| Brief |
Reproduce the listing below verbatim, from its first line through the line containing "Screen dimensions: 606x416 (x=571, y=315)", inclusive.

| Data supplied |
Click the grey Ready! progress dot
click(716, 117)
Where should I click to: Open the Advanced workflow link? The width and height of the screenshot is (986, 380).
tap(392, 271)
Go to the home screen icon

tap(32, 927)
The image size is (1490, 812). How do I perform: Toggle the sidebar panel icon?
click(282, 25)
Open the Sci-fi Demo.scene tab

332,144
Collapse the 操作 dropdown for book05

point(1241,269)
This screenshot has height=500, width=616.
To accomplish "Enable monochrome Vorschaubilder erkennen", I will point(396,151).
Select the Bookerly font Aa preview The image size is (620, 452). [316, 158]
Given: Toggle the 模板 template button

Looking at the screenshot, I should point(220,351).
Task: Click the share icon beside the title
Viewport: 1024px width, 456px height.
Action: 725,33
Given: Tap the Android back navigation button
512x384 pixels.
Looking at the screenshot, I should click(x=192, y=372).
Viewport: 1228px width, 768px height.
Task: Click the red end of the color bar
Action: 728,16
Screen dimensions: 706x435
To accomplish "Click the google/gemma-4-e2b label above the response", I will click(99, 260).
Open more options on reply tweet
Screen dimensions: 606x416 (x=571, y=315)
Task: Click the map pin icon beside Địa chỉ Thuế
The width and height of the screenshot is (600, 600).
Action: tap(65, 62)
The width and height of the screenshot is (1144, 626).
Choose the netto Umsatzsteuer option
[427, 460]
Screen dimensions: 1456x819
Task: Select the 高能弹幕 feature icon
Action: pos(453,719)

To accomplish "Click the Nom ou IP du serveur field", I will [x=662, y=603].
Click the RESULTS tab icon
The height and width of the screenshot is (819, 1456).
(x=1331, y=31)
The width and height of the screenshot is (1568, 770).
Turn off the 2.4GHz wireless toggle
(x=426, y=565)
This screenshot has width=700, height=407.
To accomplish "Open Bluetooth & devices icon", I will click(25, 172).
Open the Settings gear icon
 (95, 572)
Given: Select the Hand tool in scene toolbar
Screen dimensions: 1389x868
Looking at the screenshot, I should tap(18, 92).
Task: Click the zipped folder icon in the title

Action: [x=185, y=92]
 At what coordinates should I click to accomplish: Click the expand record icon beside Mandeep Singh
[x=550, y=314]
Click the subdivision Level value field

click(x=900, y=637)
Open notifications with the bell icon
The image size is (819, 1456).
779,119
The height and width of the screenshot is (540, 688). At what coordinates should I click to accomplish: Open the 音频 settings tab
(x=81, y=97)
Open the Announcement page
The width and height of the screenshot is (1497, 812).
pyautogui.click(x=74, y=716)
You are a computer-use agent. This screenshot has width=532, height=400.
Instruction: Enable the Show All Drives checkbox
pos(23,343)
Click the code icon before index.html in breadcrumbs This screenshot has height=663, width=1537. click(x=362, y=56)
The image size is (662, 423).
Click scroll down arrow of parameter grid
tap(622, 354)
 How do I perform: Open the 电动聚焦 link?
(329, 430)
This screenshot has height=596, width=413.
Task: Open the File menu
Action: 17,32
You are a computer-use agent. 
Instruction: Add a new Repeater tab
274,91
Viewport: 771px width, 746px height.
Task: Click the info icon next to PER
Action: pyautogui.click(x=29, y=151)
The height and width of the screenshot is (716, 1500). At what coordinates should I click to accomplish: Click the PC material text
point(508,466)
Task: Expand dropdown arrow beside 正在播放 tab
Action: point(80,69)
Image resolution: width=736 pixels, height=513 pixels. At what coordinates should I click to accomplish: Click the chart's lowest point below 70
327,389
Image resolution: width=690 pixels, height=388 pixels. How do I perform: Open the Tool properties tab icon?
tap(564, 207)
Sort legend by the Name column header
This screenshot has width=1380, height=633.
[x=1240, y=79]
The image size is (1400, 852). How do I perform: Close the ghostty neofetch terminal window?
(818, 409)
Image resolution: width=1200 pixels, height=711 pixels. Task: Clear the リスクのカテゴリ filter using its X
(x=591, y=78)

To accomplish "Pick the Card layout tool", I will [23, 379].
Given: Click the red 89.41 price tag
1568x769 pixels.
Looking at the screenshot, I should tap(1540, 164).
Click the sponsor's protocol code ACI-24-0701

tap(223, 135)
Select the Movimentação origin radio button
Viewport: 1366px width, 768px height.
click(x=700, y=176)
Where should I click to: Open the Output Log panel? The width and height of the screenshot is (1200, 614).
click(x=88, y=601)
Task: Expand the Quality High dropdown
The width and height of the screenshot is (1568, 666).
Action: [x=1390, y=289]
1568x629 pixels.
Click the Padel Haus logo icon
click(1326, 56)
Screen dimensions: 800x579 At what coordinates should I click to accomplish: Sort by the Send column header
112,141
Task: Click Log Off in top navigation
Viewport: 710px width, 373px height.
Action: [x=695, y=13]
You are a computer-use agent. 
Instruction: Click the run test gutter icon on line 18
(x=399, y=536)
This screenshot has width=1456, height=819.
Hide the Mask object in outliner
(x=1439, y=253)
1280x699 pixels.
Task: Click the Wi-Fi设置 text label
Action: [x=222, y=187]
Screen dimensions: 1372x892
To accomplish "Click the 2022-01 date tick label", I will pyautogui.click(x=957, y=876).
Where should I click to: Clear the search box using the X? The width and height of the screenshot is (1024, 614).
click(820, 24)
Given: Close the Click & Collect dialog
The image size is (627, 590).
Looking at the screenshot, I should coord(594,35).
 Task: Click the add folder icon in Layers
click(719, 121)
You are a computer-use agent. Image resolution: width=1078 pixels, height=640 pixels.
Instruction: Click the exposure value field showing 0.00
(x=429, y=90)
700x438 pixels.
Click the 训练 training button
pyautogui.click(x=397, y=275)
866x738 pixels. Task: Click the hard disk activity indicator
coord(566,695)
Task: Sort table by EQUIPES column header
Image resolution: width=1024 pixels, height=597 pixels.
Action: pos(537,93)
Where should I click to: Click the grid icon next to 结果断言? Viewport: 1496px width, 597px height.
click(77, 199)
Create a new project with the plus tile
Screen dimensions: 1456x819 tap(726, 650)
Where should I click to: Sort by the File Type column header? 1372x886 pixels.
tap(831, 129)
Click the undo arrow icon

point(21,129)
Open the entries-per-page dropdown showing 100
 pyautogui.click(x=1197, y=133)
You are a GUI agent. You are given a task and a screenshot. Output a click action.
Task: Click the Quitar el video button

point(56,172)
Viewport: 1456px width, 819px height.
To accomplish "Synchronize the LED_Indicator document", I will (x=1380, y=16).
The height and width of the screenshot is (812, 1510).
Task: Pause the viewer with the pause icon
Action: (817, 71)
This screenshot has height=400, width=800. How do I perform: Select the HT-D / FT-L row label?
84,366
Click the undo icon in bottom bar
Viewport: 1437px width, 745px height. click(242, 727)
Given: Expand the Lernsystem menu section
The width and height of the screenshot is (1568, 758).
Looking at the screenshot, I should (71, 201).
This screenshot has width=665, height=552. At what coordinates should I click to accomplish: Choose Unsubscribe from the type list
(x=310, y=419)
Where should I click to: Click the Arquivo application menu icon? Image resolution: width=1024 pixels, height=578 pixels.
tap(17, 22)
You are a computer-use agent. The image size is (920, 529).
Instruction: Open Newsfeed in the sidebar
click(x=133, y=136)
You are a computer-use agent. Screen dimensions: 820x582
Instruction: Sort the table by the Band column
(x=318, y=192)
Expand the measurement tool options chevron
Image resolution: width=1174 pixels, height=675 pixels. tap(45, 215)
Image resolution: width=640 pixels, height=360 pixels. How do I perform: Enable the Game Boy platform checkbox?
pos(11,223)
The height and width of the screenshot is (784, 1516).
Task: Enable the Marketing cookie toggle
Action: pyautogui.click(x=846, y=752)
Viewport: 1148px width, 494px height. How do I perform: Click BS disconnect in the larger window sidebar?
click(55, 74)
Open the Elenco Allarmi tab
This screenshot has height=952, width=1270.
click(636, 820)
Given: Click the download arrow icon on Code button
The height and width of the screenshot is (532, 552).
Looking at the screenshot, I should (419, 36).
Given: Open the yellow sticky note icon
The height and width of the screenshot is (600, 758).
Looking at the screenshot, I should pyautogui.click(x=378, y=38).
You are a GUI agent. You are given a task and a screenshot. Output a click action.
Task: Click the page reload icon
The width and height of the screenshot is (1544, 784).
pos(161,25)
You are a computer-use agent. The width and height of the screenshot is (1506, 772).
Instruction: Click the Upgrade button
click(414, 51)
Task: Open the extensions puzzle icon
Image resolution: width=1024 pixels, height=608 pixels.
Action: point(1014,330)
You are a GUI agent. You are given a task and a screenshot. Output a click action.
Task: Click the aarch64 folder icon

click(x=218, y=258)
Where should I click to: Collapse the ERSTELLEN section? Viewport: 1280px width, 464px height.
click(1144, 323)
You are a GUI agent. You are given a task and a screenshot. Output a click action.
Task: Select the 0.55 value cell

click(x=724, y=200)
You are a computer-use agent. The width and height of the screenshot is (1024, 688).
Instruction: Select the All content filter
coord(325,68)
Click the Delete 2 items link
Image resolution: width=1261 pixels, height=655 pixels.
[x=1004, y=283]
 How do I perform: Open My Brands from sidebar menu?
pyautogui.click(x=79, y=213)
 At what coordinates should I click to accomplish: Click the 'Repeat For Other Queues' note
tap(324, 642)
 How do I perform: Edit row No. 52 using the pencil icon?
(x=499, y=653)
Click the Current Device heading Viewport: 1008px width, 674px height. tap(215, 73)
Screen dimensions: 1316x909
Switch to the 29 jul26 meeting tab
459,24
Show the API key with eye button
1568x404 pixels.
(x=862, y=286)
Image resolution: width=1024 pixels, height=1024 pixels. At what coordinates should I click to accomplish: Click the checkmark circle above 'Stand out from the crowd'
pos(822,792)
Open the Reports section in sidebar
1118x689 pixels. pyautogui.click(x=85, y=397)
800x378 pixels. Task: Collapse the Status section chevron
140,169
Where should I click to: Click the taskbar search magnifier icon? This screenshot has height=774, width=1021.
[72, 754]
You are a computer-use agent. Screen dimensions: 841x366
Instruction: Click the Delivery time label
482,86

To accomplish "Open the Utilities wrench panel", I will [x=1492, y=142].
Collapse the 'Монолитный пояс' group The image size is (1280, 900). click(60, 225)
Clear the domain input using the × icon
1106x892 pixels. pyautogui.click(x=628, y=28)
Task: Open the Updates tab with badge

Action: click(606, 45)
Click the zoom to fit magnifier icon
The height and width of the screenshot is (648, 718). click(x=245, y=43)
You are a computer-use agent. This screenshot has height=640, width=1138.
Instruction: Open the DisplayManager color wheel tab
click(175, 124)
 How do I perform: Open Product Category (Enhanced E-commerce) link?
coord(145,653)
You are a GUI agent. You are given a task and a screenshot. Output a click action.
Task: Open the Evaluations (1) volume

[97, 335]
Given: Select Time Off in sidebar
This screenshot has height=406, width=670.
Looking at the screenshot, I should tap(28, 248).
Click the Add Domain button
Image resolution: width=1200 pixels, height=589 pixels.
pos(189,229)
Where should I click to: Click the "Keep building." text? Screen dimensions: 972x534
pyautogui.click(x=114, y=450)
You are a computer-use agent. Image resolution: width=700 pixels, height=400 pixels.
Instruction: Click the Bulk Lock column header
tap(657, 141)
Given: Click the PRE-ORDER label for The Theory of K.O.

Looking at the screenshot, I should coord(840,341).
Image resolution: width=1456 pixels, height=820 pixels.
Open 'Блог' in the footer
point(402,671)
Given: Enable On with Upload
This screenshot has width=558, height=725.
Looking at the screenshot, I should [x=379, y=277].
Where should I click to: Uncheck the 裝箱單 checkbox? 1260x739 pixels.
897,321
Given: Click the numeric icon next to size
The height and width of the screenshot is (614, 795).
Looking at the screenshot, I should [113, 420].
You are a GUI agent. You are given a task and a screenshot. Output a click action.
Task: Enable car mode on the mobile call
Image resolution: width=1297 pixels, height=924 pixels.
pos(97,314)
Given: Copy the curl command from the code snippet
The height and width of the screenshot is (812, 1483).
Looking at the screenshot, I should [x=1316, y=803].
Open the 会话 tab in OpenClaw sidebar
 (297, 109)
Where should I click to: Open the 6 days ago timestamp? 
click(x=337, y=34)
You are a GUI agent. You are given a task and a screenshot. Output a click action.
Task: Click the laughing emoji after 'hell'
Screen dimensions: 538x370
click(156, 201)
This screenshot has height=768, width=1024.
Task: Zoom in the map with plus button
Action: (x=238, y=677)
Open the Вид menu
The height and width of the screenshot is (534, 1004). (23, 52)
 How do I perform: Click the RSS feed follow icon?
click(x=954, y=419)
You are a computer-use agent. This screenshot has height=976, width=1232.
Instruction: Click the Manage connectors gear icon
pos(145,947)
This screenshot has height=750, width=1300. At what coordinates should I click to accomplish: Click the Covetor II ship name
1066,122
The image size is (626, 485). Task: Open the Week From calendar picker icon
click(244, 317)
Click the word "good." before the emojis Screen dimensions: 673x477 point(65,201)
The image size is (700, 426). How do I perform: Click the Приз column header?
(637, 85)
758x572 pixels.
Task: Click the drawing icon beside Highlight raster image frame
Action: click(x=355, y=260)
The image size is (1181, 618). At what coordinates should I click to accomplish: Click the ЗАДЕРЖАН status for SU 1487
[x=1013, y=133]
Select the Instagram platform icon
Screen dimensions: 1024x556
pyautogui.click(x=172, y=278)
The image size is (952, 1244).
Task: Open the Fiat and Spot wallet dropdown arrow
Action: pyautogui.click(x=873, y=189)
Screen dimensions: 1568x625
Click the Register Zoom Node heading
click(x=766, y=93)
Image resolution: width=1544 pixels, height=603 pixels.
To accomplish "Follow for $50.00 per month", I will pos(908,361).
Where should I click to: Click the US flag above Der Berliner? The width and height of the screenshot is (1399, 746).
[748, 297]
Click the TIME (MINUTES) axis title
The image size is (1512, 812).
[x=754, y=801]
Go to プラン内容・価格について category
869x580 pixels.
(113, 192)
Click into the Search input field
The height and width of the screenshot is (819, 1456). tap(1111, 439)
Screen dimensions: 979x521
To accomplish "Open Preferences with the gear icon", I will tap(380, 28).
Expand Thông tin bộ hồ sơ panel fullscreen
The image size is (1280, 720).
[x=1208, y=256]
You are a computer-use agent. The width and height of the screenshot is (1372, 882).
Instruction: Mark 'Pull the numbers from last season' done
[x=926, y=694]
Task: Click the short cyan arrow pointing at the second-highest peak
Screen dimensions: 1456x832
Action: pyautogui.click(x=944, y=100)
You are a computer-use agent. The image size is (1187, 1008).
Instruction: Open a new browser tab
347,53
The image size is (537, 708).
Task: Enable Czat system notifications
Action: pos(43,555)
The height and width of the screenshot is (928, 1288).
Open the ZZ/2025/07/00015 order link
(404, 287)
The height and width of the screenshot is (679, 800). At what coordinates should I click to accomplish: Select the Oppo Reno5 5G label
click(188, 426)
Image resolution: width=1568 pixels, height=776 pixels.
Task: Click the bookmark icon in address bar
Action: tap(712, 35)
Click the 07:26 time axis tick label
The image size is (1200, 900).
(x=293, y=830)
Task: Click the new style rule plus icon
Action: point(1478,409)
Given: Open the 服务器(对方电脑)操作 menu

| Response below |
Click the grey Ready! progress dot
click(716, 117)
Where should I click to: Open the Advanced workflow link? The width and height of the screenshot is (986, 380).
tap(392, 271)
Go to the home screen icon

tap(32, 927)
The image size is (1490, 812). How do I perform: Toggle the sidebar panel icon?
click(282, 25)
Open the Sci-fi Demo.scene tab

332,144
Collapse the 操作 dropdown for book05

point(1241,269)
This screenshot has height=500, width=616.
To accomplish "Enable monochrome Vorschaubilder erkennen", I will point(396,151).
Select the Bookerly font Aa preview The image size is (620, 452). [316, 158]
Given: Toggle the 模板 template button

Looking at the screenshot, I should point(220,351).
Task: Click the share icon beside the title
Viewport: 1024px width, 456px height.
Action: 725,33
Given: Tap the Android back navigation button
512x384 pixels.
Looking at the screenshot, I should click(x=192, y=372).
Viewport: 1228px width, 768px height.
Task: Click the red end of the color bar
Action: 728,16
Screen dimensions: 706x435
To accomplish "Click the google/gemma-4-e2b label above the response", I will click(99, 260).
Open more options on reply tweet
Screen dimensions: 606x416 (x=571, y=315)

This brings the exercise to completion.